Here is a simple application that parses some XML and extracts some data elements from the XML:

2.

Run this to see what it prints.
import xml.etree.ElementTree as ET

data = '''
<person>
  <name>Chuck</name>
  <phone type="intl">
    +1 734 303 4456
  </phone>
  <email hide="yes"/>
</person>'''

tree = ET.fromstring(data)
print('Name:', tree.find('name').text)
print('Attr:', tree.find('email').get('hide'))
The triple single quote ('''), as well as the triple double quote ("""), allow for the creation of strings in Python that span multiple lines.
Calling fromstring converts the string representation of the XML into a “tree” of XML elements. When the XML is in a tree, we have a series of methods we can call to extract portions of data from the XML string. The find function searches through the XML tree and retrieves the element that matches the specified tag. The get gets the value of the attribute in that tag.
Using an XML parser such as ElementTree has the advantage that while the XML in this example is quite simple, it turns out there are many rules regarding valid XML, and using ElementTree allows us to extract data from XML without worrying about the rules of XML syntax.
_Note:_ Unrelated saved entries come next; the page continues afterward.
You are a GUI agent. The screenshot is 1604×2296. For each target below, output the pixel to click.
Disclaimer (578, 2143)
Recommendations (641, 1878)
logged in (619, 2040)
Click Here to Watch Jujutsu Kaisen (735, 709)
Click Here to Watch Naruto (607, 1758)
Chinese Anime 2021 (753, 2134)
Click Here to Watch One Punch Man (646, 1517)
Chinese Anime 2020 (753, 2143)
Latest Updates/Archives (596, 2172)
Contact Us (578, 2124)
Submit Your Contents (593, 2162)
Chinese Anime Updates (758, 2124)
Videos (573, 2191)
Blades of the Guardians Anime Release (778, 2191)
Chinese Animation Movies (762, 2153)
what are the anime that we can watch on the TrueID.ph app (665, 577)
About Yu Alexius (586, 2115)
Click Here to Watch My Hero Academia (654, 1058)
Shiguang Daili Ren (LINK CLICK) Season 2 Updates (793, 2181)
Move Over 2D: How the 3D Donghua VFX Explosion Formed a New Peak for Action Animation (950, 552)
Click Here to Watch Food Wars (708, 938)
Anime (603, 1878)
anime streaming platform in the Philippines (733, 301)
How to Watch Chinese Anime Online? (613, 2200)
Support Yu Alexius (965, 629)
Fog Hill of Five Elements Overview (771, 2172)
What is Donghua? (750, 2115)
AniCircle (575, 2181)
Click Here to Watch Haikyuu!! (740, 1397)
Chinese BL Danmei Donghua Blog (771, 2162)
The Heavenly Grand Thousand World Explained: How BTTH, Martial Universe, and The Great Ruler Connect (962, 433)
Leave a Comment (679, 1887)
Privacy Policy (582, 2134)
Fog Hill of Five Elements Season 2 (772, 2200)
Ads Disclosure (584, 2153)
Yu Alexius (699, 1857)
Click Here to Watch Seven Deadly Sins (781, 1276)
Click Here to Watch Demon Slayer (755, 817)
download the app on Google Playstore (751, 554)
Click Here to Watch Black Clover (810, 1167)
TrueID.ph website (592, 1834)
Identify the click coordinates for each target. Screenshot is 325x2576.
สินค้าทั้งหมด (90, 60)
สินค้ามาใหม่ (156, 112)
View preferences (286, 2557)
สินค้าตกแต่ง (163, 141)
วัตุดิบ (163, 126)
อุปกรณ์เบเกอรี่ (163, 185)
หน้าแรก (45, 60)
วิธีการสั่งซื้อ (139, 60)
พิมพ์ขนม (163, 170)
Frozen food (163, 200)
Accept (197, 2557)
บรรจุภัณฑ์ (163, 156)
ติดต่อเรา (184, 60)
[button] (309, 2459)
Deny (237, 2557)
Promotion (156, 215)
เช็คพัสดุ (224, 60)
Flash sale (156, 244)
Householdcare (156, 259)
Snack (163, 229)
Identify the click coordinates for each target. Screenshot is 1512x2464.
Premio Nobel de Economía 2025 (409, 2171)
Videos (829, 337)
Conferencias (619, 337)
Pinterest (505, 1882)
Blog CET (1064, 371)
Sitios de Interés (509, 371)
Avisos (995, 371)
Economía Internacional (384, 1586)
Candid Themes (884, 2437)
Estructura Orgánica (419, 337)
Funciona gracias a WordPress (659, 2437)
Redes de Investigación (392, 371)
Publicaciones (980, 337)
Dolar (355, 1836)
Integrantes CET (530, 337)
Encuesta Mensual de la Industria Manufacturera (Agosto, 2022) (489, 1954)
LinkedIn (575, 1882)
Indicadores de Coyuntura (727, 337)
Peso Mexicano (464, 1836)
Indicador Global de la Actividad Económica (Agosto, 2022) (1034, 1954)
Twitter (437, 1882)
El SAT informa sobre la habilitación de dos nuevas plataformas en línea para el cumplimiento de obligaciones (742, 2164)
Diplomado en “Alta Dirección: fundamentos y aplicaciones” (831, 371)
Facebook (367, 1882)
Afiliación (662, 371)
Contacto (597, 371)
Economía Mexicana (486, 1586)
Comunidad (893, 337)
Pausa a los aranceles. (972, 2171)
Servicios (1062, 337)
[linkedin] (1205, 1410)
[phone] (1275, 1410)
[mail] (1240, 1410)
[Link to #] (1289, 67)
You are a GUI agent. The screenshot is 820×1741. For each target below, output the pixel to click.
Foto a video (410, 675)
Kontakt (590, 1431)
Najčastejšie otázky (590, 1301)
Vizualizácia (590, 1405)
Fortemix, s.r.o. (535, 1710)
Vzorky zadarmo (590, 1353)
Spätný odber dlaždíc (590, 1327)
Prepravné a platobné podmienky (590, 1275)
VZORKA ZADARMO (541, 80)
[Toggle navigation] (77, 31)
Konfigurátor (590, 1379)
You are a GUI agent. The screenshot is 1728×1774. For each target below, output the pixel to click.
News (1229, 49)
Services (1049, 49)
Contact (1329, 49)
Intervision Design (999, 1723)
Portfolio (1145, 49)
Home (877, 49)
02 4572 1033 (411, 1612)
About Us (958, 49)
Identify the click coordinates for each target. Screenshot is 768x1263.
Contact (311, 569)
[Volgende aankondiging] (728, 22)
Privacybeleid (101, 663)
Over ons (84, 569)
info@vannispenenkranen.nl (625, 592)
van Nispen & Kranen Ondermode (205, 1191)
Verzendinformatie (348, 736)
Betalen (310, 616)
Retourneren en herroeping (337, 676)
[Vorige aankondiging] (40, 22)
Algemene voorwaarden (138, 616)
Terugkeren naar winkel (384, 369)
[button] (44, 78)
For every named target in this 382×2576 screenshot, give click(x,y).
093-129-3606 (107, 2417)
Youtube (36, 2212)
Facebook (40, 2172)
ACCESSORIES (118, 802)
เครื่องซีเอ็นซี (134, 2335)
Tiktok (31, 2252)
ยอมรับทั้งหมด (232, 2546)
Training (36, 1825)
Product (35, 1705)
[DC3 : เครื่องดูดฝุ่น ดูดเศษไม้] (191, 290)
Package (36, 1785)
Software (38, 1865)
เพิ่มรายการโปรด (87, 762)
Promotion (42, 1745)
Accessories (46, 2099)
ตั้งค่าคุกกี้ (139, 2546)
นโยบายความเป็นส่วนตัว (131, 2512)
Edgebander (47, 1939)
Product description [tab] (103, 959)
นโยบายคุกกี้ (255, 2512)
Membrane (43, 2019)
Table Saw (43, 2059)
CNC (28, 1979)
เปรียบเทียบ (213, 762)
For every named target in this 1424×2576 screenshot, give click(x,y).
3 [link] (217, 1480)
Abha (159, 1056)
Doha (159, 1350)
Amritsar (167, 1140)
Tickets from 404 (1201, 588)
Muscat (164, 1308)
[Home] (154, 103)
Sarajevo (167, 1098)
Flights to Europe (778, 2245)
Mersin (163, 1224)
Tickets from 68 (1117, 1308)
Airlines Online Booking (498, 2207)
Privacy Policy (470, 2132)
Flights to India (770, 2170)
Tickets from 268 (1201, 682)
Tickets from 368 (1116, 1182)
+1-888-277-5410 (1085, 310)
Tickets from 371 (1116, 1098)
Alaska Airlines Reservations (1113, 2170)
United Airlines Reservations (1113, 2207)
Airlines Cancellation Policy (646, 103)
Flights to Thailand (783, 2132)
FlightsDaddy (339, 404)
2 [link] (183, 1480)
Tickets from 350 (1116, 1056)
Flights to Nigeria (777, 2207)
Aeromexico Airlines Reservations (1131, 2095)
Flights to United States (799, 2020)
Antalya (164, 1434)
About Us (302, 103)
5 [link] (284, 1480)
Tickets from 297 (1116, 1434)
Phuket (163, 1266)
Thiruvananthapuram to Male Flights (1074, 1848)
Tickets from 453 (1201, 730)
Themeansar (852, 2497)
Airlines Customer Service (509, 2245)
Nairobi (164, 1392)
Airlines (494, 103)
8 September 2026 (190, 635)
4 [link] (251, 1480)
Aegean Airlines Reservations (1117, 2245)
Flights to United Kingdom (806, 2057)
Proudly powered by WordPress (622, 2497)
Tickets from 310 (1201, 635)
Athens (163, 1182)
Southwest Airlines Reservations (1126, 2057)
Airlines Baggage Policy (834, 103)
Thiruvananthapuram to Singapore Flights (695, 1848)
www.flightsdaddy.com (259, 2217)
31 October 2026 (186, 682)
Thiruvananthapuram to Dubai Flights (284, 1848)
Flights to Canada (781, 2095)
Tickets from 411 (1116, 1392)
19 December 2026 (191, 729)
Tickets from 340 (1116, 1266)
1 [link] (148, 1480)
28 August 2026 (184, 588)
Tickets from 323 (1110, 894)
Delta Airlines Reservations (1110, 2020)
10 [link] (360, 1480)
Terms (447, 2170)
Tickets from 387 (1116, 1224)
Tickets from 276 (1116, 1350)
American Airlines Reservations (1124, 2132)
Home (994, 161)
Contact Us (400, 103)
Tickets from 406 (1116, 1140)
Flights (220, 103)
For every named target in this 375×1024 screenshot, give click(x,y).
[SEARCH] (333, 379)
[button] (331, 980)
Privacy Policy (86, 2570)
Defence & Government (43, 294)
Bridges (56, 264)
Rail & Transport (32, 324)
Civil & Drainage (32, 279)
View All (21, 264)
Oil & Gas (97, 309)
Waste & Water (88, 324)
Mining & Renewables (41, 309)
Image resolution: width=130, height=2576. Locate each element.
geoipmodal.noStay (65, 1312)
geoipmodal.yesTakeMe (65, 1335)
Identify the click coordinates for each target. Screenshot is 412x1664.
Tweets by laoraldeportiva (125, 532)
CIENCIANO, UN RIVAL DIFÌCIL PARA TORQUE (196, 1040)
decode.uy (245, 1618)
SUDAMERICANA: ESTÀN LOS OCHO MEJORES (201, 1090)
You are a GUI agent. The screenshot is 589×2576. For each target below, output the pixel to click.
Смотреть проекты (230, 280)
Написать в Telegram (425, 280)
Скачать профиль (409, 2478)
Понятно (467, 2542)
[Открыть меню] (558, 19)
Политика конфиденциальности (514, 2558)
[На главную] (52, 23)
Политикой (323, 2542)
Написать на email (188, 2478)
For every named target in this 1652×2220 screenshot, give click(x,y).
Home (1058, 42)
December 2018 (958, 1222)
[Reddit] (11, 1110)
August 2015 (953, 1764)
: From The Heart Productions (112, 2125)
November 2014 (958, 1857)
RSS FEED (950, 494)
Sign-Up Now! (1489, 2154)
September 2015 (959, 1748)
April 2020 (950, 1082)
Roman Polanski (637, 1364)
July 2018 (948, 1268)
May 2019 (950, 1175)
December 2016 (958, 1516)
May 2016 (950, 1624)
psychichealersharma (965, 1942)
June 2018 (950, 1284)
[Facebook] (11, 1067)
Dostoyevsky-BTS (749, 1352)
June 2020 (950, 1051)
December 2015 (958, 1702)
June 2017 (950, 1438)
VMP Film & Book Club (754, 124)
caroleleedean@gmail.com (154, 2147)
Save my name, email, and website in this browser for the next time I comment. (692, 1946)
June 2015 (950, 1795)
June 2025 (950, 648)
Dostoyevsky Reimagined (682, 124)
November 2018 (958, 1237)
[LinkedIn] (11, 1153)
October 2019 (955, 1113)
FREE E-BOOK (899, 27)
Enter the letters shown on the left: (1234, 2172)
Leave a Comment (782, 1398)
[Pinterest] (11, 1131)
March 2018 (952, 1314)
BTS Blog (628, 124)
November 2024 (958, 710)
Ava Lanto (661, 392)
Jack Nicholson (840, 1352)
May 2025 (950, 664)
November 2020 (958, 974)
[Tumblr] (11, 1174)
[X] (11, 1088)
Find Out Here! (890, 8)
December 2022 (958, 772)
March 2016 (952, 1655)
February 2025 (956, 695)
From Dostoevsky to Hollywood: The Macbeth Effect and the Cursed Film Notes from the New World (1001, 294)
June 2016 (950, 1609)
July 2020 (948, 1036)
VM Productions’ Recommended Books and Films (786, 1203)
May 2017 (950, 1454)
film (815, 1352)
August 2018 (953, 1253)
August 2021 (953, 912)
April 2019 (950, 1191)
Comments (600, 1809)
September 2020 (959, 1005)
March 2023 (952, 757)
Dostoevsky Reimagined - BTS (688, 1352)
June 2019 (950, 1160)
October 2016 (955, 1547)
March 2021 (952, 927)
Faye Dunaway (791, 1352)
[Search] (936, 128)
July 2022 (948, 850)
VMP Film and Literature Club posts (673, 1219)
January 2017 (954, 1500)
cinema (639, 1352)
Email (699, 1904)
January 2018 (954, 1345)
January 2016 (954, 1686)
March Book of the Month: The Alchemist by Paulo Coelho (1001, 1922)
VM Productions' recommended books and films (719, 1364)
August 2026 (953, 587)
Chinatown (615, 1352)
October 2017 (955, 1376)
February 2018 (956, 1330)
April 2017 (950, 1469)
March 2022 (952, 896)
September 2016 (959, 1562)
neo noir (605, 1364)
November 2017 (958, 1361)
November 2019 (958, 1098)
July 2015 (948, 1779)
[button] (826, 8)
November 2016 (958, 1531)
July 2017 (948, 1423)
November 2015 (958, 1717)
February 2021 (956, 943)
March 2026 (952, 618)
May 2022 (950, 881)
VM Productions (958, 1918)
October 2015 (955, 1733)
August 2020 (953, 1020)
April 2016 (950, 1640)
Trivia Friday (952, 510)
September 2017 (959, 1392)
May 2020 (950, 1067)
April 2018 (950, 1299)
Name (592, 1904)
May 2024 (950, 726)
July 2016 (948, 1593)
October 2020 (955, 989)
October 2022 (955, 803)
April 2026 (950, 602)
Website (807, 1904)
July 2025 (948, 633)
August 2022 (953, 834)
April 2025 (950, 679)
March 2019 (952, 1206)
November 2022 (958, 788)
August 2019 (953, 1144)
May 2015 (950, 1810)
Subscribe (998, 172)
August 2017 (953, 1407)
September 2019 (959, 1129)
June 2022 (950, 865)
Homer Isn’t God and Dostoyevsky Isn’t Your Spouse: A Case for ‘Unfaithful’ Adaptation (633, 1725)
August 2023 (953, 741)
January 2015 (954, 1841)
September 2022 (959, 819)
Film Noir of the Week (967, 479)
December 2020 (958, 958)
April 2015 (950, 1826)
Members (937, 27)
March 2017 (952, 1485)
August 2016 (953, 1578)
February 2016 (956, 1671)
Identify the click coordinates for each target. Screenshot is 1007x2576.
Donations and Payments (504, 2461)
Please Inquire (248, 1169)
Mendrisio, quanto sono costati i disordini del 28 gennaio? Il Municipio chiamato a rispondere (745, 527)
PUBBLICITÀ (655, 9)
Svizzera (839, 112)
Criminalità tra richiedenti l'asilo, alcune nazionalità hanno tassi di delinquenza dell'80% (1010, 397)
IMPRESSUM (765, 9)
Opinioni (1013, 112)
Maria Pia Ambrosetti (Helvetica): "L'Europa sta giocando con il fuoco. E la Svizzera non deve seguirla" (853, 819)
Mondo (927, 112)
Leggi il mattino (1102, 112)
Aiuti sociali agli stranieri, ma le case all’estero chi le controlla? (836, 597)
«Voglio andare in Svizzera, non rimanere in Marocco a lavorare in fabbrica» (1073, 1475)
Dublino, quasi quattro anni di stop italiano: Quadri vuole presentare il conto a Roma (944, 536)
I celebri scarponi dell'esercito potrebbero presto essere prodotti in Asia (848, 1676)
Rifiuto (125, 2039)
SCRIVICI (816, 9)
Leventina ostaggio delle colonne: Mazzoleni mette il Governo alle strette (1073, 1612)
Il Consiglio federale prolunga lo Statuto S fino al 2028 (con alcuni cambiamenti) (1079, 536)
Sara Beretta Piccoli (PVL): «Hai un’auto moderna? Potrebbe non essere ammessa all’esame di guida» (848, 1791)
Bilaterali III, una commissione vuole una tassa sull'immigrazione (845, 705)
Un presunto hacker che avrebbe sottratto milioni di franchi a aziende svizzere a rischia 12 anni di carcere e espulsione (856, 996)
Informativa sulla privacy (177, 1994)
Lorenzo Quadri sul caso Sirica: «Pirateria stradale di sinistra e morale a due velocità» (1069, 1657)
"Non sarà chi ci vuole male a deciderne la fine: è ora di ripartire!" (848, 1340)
Using get to get the value of an attribute

3.

csp-10-2-3: What is the last thing (last line of text) that will be printed when the code below runs?

4.

Run this to see what it prints.
import xml.etree.ElementTree as ET

data = '''
<person>
  <name>Chuck</name>
  <phone type="intl">
    +1 734 303 4456
  </phone>
  <email>csev@umich.edu</email>
</person>'''

tree = ET.fromstring(data)
print('Name:', tree.find('name').text)
print('Attr:', tree.find('email').get('hide'))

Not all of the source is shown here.